De toutes les inventions ayant contribué à l’amélioration des montres mécaniques, celle de l’organe réglant est la plus essentielle, mais aussi la moins bien documentée. Pour corriger cette lacune, voici racontée l’histoire des échappements des origines aux nouveaux régulateurs en silicium. Huitième partie : échappements à double impulsion et à détente pivotée.

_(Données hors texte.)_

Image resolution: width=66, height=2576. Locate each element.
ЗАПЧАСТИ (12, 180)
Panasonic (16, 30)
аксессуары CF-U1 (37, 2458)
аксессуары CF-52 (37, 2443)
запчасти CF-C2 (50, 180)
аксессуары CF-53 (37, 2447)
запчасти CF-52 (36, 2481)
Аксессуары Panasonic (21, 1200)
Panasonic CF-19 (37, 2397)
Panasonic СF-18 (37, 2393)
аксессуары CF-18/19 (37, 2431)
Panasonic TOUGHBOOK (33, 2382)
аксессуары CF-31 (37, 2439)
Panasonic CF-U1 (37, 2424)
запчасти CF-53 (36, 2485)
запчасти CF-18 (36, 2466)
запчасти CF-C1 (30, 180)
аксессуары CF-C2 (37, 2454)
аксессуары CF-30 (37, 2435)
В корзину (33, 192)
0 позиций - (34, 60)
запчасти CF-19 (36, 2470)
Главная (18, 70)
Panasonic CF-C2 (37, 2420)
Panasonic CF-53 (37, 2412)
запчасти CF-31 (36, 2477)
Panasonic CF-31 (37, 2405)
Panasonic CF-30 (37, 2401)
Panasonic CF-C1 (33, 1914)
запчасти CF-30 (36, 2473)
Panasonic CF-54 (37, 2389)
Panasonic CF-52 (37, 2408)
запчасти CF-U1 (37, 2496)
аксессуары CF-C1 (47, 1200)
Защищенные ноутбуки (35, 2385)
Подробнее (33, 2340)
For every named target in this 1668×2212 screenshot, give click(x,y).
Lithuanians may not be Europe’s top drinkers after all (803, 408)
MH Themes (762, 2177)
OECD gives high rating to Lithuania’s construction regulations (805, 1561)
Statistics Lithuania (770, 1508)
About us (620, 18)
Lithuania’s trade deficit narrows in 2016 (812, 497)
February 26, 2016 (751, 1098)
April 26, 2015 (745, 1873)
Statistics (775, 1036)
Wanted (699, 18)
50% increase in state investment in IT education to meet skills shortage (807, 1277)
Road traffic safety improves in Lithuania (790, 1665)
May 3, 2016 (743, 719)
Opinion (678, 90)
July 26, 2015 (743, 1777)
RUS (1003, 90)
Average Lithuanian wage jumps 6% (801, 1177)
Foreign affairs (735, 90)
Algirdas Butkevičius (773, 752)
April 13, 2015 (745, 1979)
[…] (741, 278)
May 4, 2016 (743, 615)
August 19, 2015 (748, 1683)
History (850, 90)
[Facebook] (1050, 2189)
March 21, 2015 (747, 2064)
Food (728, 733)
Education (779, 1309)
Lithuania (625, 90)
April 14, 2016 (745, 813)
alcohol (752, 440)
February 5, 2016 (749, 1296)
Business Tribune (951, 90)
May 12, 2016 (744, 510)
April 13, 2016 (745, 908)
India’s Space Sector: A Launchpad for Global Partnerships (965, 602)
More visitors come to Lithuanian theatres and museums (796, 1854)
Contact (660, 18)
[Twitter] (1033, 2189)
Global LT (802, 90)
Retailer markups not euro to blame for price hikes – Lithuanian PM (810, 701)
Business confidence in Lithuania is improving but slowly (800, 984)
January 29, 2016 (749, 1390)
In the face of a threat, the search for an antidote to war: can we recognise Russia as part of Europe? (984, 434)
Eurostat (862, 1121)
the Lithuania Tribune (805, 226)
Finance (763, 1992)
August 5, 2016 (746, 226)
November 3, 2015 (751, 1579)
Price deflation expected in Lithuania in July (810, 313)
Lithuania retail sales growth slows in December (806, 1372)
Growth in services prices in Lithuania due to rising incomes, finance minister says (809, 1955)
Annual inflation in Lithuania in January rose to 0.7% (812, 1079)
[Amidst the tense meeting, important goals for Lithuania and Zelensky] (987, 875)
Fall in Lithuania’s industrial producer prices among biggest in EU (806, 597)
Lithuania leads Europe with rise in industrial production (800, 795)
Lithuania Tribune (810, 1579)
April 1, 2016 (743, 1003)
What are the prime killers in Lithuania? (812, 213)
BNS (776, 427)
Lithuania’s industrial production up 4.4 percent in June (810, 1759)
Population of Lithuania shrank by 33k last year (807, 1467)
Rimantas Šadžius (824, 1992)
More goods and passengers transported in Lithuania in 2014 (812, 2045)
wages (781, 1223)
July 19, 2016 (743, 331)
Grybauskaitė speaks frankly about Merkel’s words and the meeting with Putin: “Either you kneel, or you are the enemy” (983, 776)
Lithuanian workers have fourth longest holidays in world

En 1789, l’année du début de la Révolution française, l’horloger Abraham-Louis Breguet proposait un échappement libre aussi original que complexe à réaliser. Ce dernier, baptisé Échappement Naturel, avait la particularité de disposer de deux roues d’échappement destinées à assurer deux impulsions par oscillation directement transmises au balancier. La transmission de la force du rouage au balancier s’apparentait à ce qui se faisait dans l’échappement à détente, mais l’opération intervenait à chaque alternance comme le faisait l’ancre de Mudge et non pas une fois par oscillation comme cela se produisait avec une détente (coup perdu). L’organe devait, par conséquent, être plus efficace. Seulement, la complexité de sa réalisation, avec, notamment, des ébats impossibles à régler, l’a mis sur la touche, les horlogers étant plutôt en quête de systèmes aisément industrialisables et facilement reproductibles. La technologie évoluant, les horlogers se sont toutefois à nouveau penchés sur un tel système et ses opportunités.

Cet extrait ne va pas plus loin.